Voluntourism is a multibillion dollar industry. It sells wealthier people access to impoverished and struggling communities in exchange for a life-affirming experience. Kids would see vans of volunteers pulling towards them, and they’d quickly rub dirt on their faces so that they’d be more appealing, ironically, to the volunteers and look like they needed more help. Each of us paid thousands of dollars to go on this trip. Of that trip fee, almost none of it went to the orphanage. The primary goal, we were told, was to build a library. Our work was so bad that the local builders who were working alongside us would come back while we were sleeping and undo our work and redo it.
They abused children in orphanages while under the guise of being a volunteer. What you’re being sold is the idea that you’ll help a community. What you’re really buying is an opportunity to help yourself. I’ve been involved in voluntourism for over a decade. The language used by voluntourism tends to be along the lines of, “You can change the world and find yourself all at the same time.” I wanted to physically go out to be that change, make a difference, be a global citizen. I definitely was thinking about how it would look when I applied to college and how it would look on my resume. I convinced my parents to pay a couple thousand dollars for me to be able to go on this trip to Tanzania.
It was about three weeks long. For $3,000, we would get to volunteer in an orphanage, teach some English lessons, play with some kids, go on a safari. I was entirely unqualified and unprepared and should not have been allowed to do this. You are going to be working with young children who are extremely vulnerable. I came from an all-girls school where I had a walk-in closet, and I was pulling up to this all-girls orphanage where they shared bunk rooms without running water. The primary goal of our time at the orphanage was to build a library.
We believed that we’d be able to build the whole thing while we were there— until you realized that none of us had ever done any construction work. There was a general feeling that the local workmen were lazy at times because they were showing up late. One morning, I woke up and decided to go outside. I started walking up where we were building the library, and I saw that there were men working at the construction site. I realized that they were taking apart what we’d done... and redoing it. And then they’d let it set. And by the time that we would show up to work in a few more hours, we'd be none the wiser. I told one of the chaperones from my school on the trip about what I’d seen and was advised to keep it to myself. You have stories of people donating bags full of toys that the orphanage director then goes and gives to his own kids or sells or locks in a closet so the next group of volunteers will donate bags of toys. Because if they see kids playing with tons of toys, they won’t bring toys.
If they see kids sleeping on a good bed with a good mattress, they won’t donate money for better beds and better mattresses. We did not eat our meals with the children in the orphanage. We ate separately, which was a rule at that orphanage. It was so we wouldn’t know what they were eating. My typical breakfast at the orphanage would include fresh fruit juice, hard-boiled eggs, toast, jams, butter. The children were most often having beans and rice that they cooked themselves. We also would help them sort the pebbles out of the beans. A number of times, the girls were expected to sing for us. The exchange for them having a really good meal was to sing and dance. We were a predominantly white group. When I was in Tanzania, a young woman was questioning her sexuality and was being encouraged by this volunteer to live openly.

[Entries from a data collection]
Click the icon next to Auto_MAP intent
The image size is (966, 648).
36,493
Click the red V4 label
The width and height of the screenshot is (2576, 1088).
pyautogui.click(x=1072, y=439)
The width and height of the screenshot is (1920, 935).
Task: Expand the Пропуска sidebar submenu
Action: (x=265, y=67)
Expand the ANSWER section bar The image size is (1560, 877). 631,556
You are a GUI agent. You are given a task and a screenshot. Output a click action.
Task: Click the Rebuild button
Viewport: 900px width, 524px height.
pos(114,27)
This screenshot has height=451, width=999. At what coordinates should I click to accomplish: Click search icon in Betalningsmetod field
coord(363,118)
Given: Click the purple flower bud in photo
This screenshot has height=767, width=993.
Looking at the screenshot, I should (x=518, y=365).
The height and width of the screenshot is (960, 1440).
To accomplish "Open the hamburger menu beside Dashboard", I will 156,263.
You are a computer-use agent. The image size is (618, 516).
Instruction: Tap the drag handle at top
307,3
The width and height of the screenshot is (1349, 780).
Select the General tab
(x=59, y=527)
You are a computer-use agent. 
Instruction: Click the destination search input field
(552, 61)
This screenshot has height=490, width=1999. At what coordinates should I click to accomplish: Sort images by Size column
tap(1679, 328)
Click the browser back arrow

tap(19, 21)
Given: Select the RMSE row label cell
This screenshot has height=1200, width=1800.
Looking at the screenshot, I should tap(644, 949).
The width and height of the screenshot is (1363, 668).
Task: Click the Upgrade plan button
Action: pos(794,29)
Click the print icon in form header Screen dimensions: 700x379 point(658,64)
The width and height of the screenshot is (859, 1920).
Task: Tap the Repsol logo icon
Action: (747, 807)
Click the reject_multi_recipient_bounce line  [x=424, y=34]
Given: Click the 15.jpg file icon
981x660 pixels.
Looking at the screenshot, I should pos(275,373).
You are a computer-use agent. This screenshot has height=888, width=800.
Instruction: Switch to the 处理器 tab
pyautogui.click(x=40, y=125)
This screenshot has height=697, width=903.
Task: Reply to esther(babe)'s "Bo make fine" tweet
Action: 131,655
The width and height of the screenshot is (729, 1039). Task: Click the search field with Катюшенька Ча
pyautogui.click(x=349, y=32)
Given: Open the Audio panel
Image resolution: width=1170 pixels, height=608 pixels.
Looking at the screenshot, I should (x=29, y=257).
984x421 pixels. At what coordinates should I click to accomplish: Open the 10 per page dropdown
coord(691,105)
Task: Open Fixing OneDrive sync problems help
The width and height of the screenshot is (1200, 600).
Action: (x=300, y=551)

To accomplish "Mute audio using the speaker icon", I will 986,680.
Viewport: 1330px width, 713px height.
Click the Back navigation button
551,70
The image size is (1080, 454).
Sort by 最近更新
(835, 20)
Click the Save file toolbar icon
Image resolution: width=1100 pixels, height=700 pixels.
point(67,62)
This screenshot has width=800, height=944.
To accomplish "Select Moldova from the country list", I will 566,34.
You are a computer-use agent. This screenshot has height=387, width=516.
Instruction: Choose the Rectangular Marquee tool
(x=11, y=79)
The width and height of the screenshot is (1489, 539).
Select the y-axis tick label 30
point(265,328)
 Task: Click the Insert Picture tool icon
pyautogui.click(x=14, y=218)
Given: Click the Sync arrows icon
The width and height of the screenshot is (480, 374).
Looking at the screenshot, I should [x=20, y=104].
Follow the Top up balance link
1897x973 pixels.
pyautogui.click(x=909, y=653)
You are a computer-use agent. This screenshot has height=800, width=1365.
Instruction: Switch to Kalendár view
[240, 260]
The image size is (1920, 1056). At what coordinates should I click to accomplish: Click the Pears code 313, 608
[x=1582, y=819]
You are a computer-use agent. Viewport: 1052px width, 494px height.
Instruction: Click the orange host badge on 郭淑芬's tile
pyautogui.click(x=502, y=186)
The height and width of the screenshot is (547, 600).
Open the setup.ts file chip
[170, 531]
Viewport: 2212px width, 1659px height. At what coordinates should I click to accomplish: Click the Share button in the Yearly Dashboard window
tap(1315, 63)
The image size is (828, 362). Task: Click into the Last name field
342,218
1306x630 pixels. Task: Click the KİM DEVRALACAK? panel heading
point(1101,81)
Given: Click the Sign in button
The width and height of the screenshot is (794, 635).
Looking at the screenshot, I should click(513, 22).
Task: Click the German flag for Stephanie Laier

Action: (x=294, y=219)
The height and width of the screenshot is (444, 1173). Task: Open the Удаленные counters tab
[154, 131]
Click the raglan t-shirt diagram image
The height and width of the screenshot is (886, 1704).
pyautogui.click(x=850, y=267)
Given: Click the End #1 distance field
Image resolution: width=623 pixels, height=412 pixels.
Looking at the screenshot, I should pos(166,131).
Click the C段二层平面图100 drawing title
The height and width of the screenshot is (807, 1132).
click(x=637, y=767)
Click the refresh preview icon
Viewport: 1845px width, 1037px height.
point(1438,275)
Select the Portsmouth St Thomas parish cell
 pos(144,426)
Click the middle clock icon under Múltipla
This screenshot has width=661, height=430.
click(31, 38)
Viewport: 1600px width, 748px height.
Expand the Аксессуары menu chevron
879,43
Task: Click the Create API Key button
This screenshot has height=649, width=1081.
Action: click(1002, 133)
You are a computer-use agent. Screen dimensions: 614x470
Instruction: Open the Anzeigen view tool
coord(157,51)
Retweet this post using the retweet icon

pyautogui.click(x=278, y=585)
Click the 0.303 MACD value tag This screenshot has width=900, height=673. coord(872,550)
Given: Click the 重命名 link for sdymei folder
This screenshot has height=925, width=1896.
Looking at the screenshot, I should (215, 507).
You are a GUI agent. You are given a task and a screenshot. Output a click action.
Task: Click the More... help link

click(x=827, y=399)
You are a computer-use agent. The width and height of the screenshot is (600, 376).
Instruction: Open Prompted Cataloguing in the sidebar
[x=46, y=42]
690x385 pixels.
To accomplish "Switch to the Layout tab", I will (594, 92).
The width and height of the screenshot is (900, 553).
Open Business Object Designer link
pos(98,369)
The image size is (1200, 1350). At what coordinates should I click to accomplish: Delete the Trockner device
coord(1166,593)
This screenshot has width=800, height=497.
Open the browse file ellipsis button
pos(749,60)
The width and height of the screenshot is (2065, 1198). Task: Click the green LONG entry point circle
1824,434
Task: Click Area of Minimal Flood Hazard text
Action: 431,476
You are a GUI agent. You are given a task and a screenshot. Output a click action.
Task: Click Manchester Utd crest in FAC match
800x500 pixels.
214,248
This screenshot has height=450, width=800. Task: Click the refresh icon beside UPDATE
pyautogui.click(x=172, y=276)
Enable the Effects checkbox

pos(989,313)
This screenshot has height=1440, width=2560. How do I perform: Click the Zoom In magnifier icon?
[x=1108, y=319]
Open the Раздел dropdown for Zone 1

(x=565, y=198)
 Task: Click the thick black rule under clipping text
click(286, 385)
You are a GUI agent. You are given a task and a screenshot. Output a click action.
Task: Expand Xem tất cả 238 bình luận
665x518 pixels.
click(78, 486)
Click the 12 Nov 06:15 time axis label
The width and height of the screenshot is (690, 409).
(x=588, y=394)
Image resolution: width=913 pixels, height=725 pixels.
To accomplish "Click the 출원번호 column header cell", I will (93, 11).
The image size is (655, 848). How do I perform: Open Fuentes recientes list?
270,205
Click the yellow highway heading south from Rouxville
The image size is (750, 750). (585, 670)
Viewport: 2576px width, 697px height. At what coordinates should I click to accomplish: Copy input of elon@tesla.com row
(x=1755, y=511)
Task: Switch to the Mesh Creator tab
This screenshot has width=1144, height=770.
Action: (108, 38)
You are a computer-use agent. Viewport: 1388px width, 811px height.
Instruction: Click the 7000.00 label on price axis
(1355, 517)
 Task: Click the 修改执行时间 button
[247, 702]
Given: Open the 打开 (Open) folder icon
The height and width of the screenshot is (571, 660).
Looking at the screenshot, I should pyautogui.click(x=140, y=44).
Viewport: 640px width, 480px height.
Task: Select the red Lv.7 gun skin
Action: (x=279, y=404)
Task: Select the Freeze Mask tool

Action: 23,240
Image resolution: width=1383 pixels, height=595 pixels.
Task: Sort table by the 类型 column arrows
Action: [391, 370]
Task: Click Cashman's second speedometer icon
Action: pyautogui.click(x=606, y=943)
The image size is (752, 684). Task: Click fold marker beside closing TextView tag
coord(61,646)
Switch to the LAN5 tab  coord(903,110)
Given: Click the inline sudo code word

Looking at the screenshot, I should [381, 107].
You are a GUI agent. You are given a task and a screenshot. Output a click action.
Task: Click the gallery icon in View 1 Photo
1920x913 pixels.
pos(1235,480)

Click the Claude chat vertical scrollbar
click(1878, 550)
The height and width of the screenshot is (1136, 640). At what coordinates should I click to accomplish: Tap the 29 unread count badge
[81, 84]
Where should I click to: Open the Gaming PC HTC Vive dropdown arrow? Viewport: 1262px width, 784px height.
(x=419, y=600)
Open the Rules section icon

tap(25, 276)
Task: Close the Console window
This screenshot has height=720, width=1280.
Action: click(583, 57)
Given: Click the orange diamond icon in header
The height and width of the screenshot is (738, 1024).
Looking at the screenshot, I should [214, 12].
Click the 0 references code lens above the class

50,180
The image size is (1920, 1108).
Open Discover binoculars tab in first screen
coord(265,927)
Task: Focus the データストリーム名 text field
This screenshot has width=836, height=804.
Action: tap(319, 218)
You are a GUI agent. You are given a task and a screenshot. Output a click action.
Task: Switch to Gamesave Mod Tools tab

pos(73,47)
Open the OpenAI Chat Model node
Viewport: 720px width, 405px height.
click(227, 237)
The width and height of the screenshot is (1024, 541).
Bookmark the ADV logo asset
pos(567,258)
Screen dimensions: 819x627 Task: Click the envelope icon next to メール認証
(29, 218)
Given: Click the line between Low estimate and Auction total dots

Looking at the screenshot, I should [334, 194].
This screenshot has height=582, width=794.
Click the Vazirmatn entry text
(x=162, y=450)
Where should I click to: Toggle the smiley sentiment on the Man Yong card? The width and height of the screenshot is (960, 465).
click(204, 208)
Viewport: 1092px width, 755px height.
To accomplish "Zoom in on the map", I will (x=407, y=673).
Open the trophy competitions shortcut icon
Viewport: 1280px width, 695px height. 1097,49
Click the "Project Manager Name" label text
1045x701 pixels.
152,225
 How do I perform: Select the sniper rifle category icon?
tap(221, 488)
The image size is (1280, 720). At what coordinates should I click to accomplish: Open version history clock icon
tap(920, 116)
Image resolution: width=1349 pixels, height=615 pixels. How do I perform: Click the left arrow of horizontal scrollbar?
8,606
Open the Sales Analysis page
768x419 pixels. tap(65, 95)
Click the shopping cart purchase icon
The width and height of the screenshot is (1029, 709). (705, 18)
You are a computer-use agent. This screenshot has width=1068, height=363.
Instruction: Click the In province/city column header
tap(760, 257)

* Work to complete
1. In the voluntourism text, what did the local builders do while the volunteers were sleeping?
2. Continue the text about voluntourism from the point where it stops.

* Responses by task
1. They took apart the volunteers' work on the library and redid it.

2.
The reality of this young woman’s life was that she lived in a community where doing so would put her at very great physical danger. And so this volunteer was so focused on her own moral compass and moral values that she couldn’t quite see how the advice she was giving this young woman could potentially kill her. The directors of the orphanage did not see the children’s health as a priority. We were advised by other long-term volunteers at the orphanage that when residents did get malaria, despite there being money to pay for them to get medical care, they were not provided with medical care. The leadership of the orphanage were unwilling to spend the money. Eighty percent of children who live at orphanages have not lost one or both parents.
They are not orphans. They don't have birth certificates. They don't have IDs. No one knows who they are or where they are. These children are anonymous. The thing that really haunts me is the connection between orphanages and child sex trafficking. There are Brits, there are Americans, there are Australians who’ve been arrested. And that’s just the tip of the iceberg for exploiting children and abusing them sexually and physically while making money from people like me who wanted to do good. They abused children in orphanages while under the guise of being a volunteer. Voluntourism is continuing to grow as an industry. During the pandemic, the trip providers who were the most successful were actively marketing trips to Tanzania as an opportunity to escape COVID and pretend like it didn’t exist.
You can say that you are giving 100 percent of fees back to a community without doing that. You can say those things because no one's checking up on you. No one’s verifying that this is happening. The reason why it continues to increase is that many of the experiences that are similar to what I had as a volunteer, of having children running towards me and wanting to sit on my lap and wanting me to carry them, are still so emotionally compelling. They’re still so alluring. It feels so good that it’s really easy for someone to apply exceptionalism.